In 1891, American sculptor Frederick William MacMonnies was commissioned to create one of the more dramatic statues for the fair. MacMonnies designed this large-scale fountain depicting Columbia’s arriving upon her elaborate ship, which was drawn by seahorses of "Commerce" and oared by "Arts and Industries." Placed in the center of the Court of Honor, this is the rearview of the Columbian Fountain at the World's Columbian Exposition.
The Peristyle and the Water Gate was located at the eastern end of the Court of Honor, near Lake Michigan. Designed by Charles B. Atwood, this classically-styled structure featured 48 columns that symbolized the country’s states and territories. Perched atop the Water Gate, you can see a statue depicting Christopher Columbus at the helm a “quadriga,” which is a chariot drawn by four horses. This statue was created by American artist, Daniel Chester French, and measured 14 feet.
Fair-goers look out over the Court of Honor with views of the White City’s grounds from the roof of the Great Manufactures and Liberal Arts Building.
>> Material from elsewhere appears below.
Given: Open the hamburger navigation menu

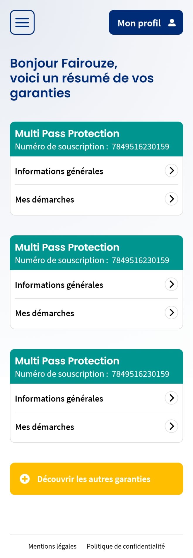Looking at the screenshot, I should 22,22.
The Machinery Hall and Columbian Fountain can be seen from this photo, with the Administration Building just out of frame.
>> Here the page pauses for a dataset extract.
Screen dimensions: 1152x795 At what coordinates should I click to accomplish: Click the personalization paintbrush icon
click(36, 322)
The World’s Columbian Exposition was comprised of two distinct areas: the White City that featured grand exhibition halls, and the Midway Plaisance which was the entertainment and amusement park section located just outside the gates to the fair. The centerpiece of the Midway was the world’s first Ferris wheel. Designed and constructed by American bridgebuilder, George Washington Gale Ferris Jr., this Ferris wheel featured 36 suspended passenger cars that could accommodate up to 60 people. To get a birds-eye view of the exposition, fairgoers would pay 50 cents to ride around the 264-foot wheel, twice.
Prominently located at the eastern end of the Court of Honor facing the Administration Building, the Statue of the Republic was one of the most iconic statues of the fair. Designed by American artist, Daniel Chester French, this impressive sculpture towered over the fair at 65-feet tall. Constructed of plaster and covered in gold leaf, this statue unfortunately was destroyed in a fire after the fair in 1896. To commemorate the 25th anniversary of the Exposition in 1918, French was commissioned to construct a bronze, 24-foot reproduction of The Republic. This statue still proudly stands as a golden icon in Jackson Park, south of the lagoon.
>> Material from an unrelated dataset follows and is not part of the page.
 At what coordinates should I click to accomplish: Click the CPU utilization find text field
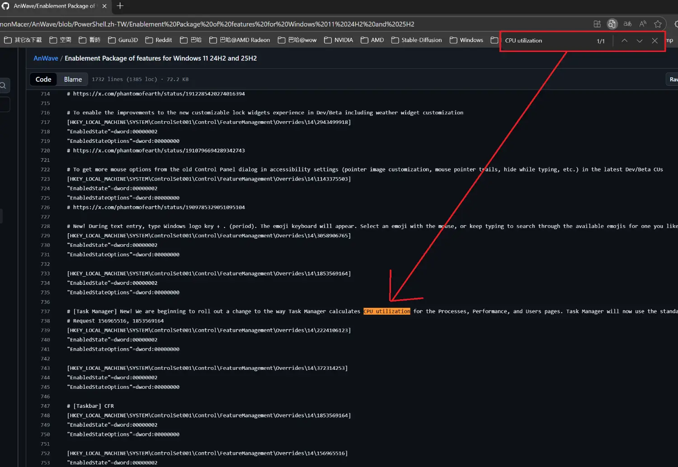547,41
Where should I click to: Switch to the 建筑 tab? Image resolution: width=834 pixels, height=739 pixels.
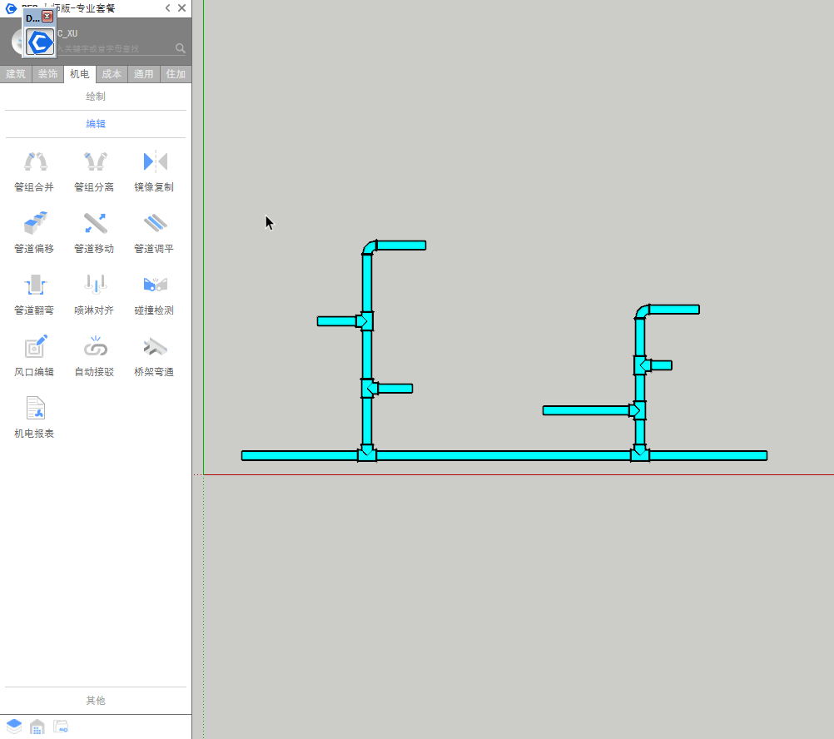(x=16, y=74)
Charles B. Atwood designed the Palace of Fine Arts purposely without windows. The only source of natural light came from the roof, which was almost entirely comprised of skylights. This was a careful design decision so that fair-goers may view the various works of art on display without of shadows or reflection.
The Palace of Fine Arts was the only building in the White City with brick walls and concrete foundations, fireproofed to protect the many priceless artworks on display inside. The building showcased over 10,000 artworks from around the world, including works from Monet, Pissarro, Whistler, Homer, Saint-Gaudens and Cassatt.
The Administration Building, as viewed looking southeast across the Court of Honor at the World's Columbian Exposition. American architect Richard M. Hunt designed this building to be the focal point of the fair, even though it was only used for administration purposes. The beautiful classical detailing and large-scale nature of this building complemented the White City perfectly. Fair-goers travelling by train would arrive at the station behind the Administration Building and then walk through the rotunda to proceed to the Court of Honor. To this day it remains one of the most recognizable landmarks associated with the exposition.